In the records below, copy word for word the lines starting at the one with "Given: Expand the When to Use Each panel" and ending at the one with "Looking at the", including both, and leave the pictures out of your answer.

DATA PROVIDED>

-- Start --

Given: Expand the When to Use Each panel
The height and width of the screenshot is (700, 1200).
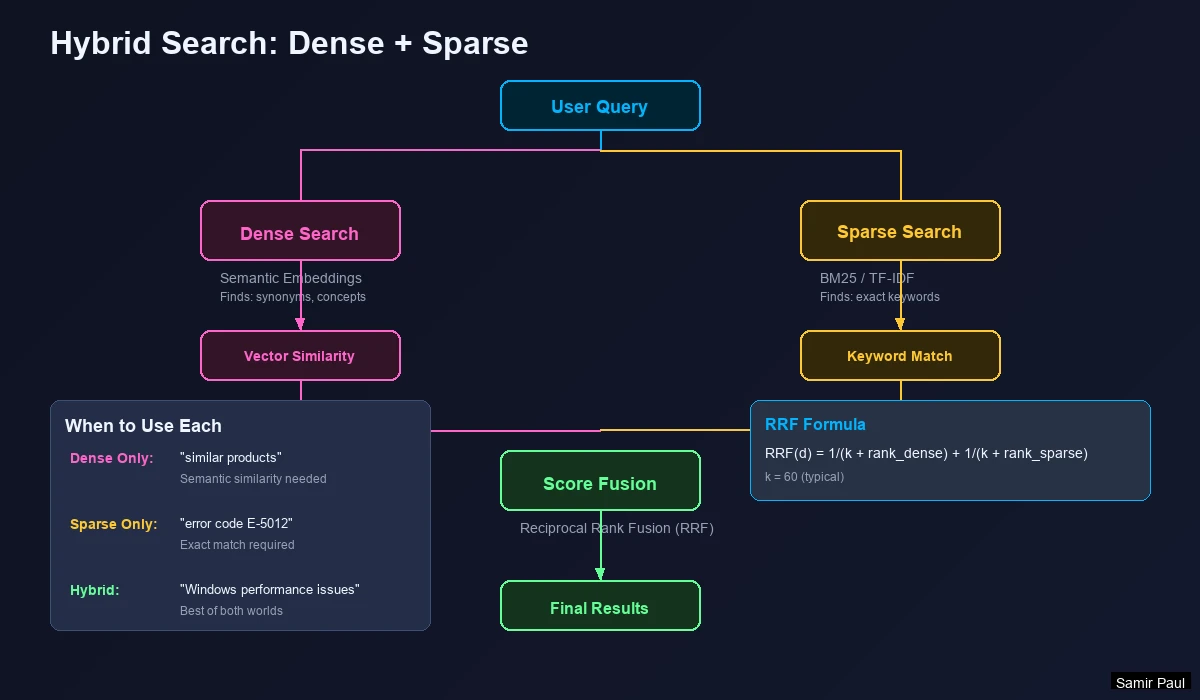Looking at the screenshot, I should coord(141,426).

-- End --
-- Start --

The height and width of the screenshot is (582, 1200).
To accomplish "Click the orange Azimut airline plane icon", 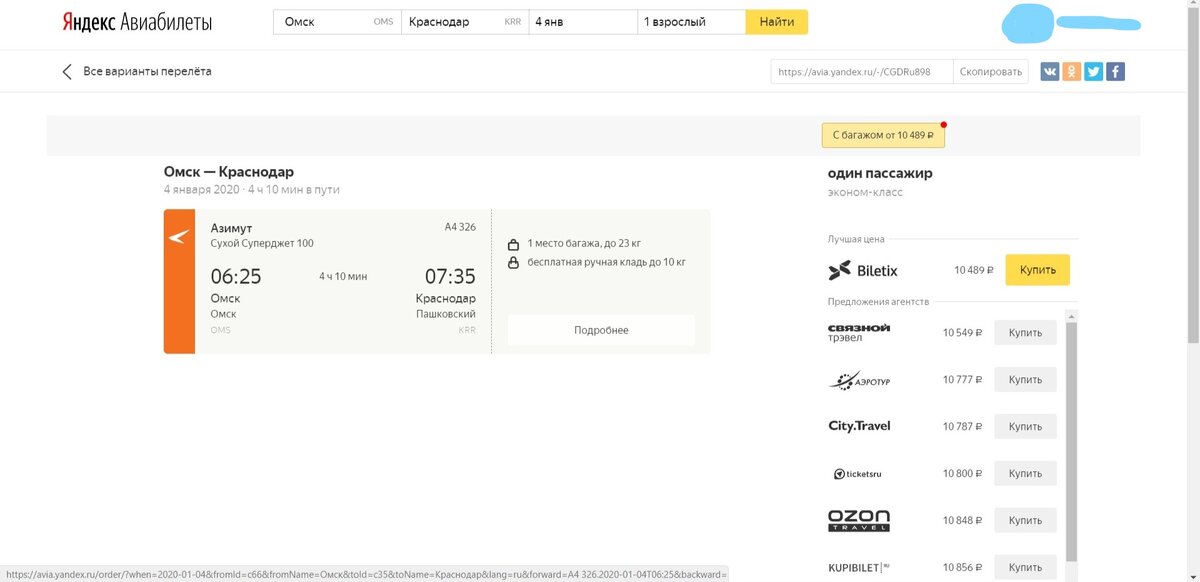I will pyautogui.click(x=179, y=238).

-- End --

RESULT OF THIS EXERCISE>
Given: Expand the When to Use Each panel
The height and width of the screenshot is (700, 1200).
Looking at the screenshot, I should coord(141,426).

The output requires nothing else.